A Senior Advocate of Nigeria, Professor Paul Ananaba has explained why the supreme court order on the continuous use of the old naira note may not be enforced. He also disclosed that courts have stopped collecting the old naira notes
Anababa made the disclosure in an interview on Arise Television on Wednesday, February 15.
The Supreme Court had ruled earlier that the old naira note remains a legal tender while pushing the case brought before it by some governors to February 22.
The CBN on the other hand had declared that the old naira had ceased to be a legal tender since February 10
In his reaction, however, Prof Ananaba said the best way out of the problem is to reach an out-of-court settlement while also noting that it may be too late in the day to enforce the Supreme Court order.
He said, “The courts that gave the stay of action order have stopped collecting the old naira notes.
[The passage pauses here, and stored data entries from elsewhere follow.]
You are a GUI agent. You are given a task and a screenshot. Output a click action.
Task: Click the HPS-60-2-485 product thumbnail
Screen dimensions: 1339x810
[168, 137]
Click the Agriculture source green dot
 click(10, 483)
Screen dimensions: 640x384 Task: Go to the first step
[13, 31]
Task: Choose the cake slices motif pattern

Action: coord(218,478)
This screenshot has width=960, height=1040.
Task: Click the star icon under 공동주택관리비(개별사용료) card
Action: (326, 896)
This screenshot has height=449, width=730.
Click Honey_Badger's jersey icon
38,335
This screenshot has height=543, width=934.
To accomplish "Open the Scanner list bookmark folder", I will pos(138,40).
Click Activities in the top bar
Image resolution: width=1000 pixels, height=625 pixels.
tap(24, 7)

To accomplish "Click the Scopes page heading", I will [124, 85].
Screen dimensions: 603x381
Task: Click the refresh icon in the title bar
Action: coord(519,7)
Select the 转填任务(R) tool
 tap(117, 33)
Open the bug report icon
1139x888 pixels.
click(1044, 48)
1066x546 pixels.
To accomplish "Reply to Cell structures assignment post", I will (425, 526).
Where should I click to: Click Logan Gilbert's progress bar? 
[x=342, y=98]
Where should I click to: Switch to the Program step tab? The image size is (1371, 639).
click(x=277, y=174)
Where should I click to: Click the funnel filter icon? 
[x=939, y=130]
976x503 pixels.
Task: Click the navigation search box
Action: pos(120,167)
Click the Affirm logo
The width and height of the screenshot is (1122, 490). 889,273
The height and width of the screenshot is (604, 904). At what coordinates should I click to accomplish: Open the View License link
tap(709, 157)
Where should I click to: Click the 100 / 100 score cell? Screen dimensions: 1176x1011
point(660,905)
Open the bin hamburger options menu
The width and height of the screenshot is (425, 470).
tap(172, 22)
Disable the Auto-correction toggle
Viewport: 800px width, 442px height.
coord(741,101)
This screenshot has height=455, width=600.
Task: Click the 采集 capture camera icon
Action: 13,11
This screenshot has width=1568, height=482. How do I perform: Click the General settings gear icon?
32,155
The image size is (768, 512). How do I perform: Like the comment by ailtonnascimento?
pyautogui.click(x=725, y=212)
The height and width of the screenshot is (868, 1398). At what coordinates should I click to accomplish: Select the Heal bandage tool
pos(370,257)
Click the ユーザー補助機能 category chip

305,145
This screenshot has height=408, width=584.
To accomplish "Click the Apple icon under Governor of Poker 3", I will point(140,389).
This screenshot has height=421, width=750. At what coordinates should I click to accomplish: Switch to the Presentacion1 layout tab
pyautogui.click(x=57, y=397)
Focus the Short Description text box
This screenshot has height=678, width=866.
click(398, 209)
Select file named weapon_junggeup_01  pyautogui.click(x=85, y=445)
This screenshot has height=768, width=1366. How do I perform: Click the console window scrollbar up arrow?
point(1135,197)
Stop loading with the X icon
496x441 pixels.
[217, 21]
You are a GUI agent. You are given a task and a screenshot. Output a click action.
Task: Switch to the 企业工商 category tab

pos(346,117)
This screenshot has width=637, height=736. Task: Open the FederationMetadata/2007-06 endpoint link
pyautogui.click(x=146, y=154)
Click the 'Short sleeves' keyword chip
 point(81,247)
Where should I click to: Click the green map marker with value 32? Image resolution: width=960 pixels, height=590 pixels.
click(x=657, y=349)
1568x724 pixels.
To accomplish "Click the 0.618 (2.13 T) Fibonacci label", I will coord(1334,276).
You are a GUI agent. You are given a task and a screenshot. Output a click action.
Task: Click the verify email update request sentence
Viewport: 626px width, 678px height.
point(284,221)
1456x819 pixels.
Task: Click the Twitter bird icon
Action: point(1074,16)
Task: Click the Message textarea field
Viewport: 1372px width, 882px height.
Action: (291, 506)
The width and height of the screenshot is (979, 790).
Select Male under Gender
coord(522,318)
If you go to the court today, they won’t collect the notes.
“The banks no longer collect it and many institutions have stopped collecting it. Even the ordinary citizens out there no longer collect the old note. So it may well be difficult to go back to the old note”
Anababa who is the former chairman of the Nigeria Bar Association Section on Public Interest and Development said further that the act setting the CBN up permits it to carry out monetary regulations.
He said the Supreme Court can not stop CBN from performing its statutory role. “What the Supreme Court has only done is to ask the CBN to stay action and give some time pending when the matter brought before it would be heard.”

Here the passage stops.